What the legislation does

The Hong Kong Human Rights and Democracy Act would require the State Department annually re-certify Hong Kong’s autonomous nature, in order for the so-called “special treatment” the U.S. affords Hong Kong to continue.

It would also mandate the U.S. government identify any specific people involved in abductions of Hong Kong protesters or extraditions of Hong Kong citizens to mainland China, and freeze any of their U.S.-based assets and deny them physical entry into the U.S.

Lastly, it would clarify under federal law that nobody should be denied a visa to the U.S. on the basis of participating in Hong Kong protests.

The House version was introduced on May 13 as bill number H.R. 3289, by Rep. Chris Smith (R-NJ4). The Senate version was introduced the same day as bill number S. 1838, by Sen. Marco Rubio (R-FL).

What supporters say

Supporters argue the legislation stands on the side of human rights, democracy, and personal freedom over autocracy, government control, and authoritarianism.

“Democracy and freedom are under assault in Hong Kong, and it is critical for the Congress to reaffirm the United States’ commitment to Hong Kong’s autonomy, to the human rights guaranteed the people of Hong Kong, and to those peacefully protesting the Chinese government’s increasingly rough oversight of Hong Kong,” Rep. Smith said in a press release.

“It is in everyone’s interest that Hong Kong remain a free and prosperous bridge between China and the world,” Rep. Smith continued. “But if Beijing intends to force Hong Kong into becoming just another mainland Chinese city under authoritarian rule, we must reevaluate whether Hong Kong warrants the special status granted under U.S. law.”

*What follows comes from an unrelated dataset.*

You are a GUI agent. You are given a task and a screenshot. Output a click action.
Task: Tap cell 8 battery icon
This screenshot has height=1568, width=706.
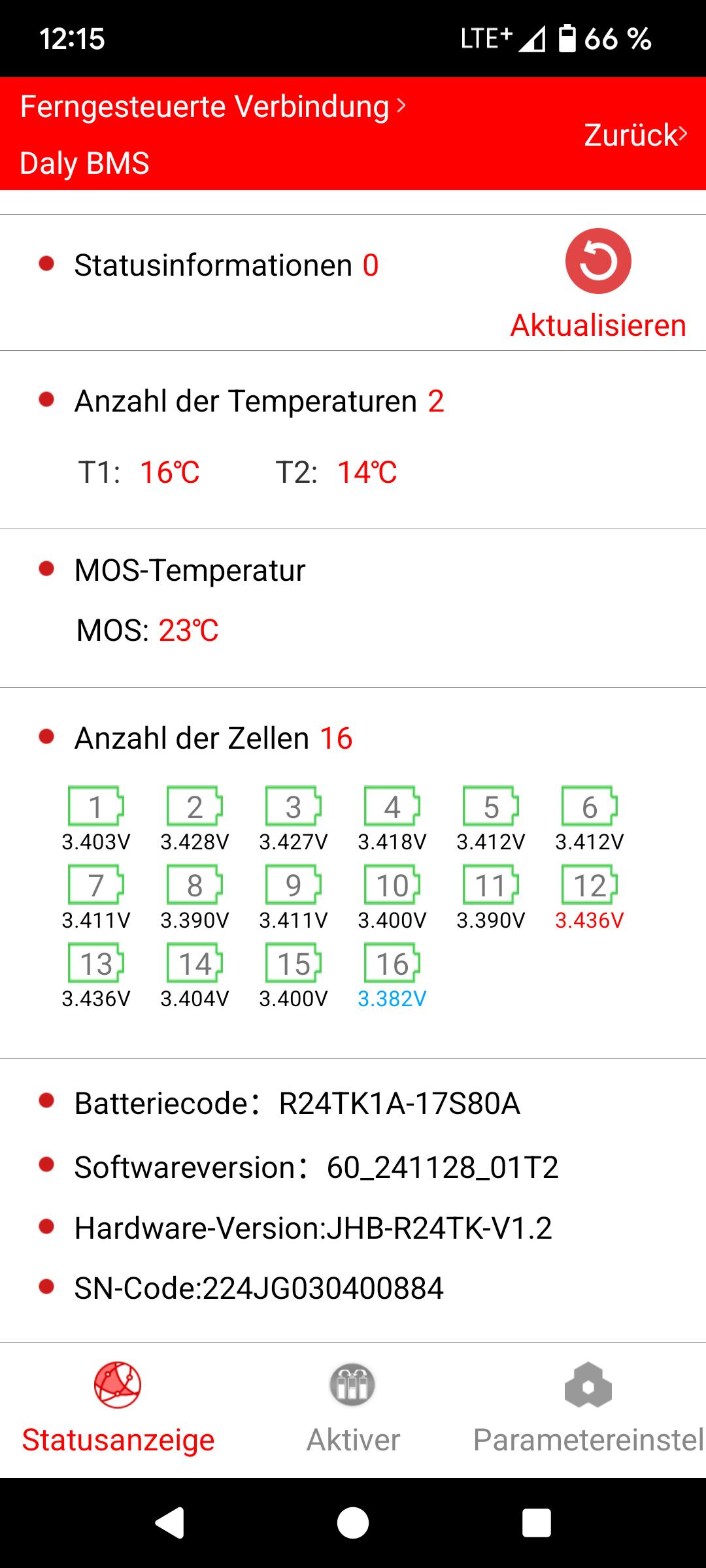[195, 885]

“As over one million Hong Kongers take to the streets protesting amendments to the territory’s extradition law, the U.S. must send a strong message that we stand with those peacefully advocating for freedom and the rule of law and against Beijing’s growing interference in Hong Kong affairs,” Sen. Rubio said in the same press release.

“I am proud to re-introduce legislation that places the U.S. firmly on the side of human rights and democracy and against those who would erode the freedoms and autonomy guaranteed to the people of Hong Kong, freedoms that have made the city a prosperous global commercial hub governed by the rule of law.”

What opponents say

The legislation has virtually no American opponents, with political opposites Speaker Nancy Pelosi and Senate Majority Leader Mitch McConnell both supporting the legislation. However, as one might imagine, mainland China is particularly opposed to the legislation, claiming it violates international sovereignty and exposes hypocrisies of U.S. failures on human rights.

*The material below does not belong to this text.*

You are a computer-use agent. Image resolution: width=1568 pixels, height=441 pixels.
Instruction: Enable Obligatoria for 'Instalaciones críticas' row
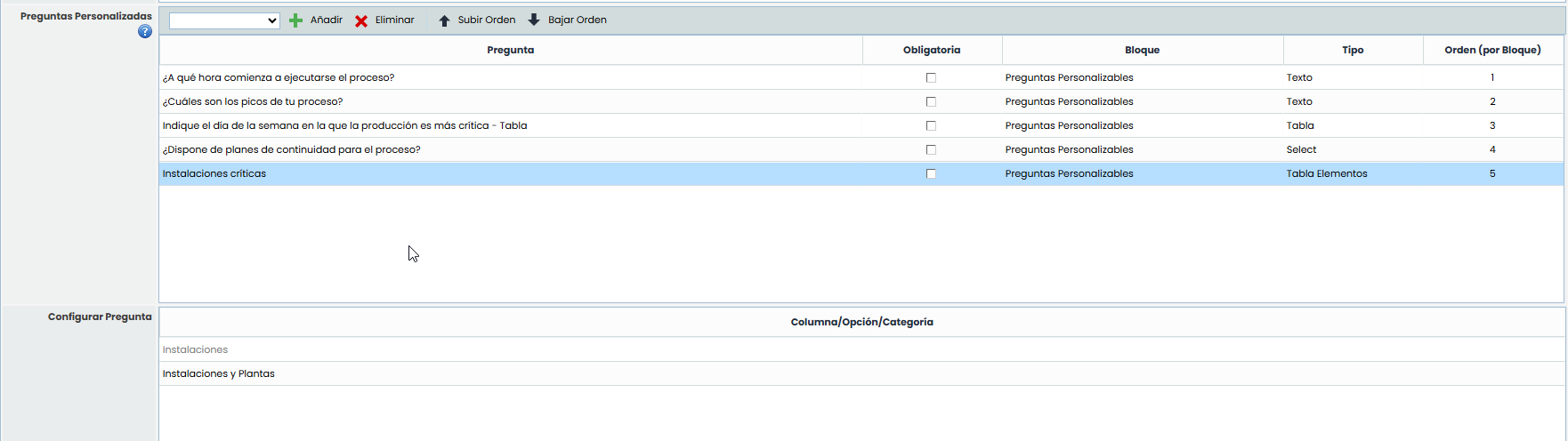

“Hong Kong is at a critical moment to reclaim law and order. However, it seems that some US lawmakers are trying to stand in the way,” China’s official Xinhua News Agency wrote.

“By smearing China to score cheap political gains as usual, these politicians are turning a blind eye to the undeniable facts that China has in the past 22 years unswervingly upheld its commitments to the Basic Law with an effective implementation of the ‘one country, two systems’ principle and a high degree of autonomy in Hong Kong,” the article continued.

“According to the Canadian Fraser Institute’s latest Human Freedom Index, Hong Kong ranks third in the world, far better than that of the United States, which ranks 17th.”

Odds of passage

The House version has attracted 45 bipartisan cosponsors: 24 Democrats and 21 Republicans. The Senate version has attracted 22 bipartisan cosponsors: 12 Democrats or Democratic-affiliated independents and 10 Republicans.

On September 25, the legislation passed unanimously in both the House Foreign Affairs Committee and Senate Foreign Relations Committee.

In 2017, a previous House version only attracted one Democratic cosponsor and never received a vote. That same year, a Senate version attracted two bipartisan cosponsors — one Democrat, one Republican — but never received a vote.

However, the tensions in Hong Kong issue has grown considerably in scope and publicity since then, especially since about June 2019 amid widespread protests. Given the legislation’s bipartisan cosponsorship, passage seems reasonably likely.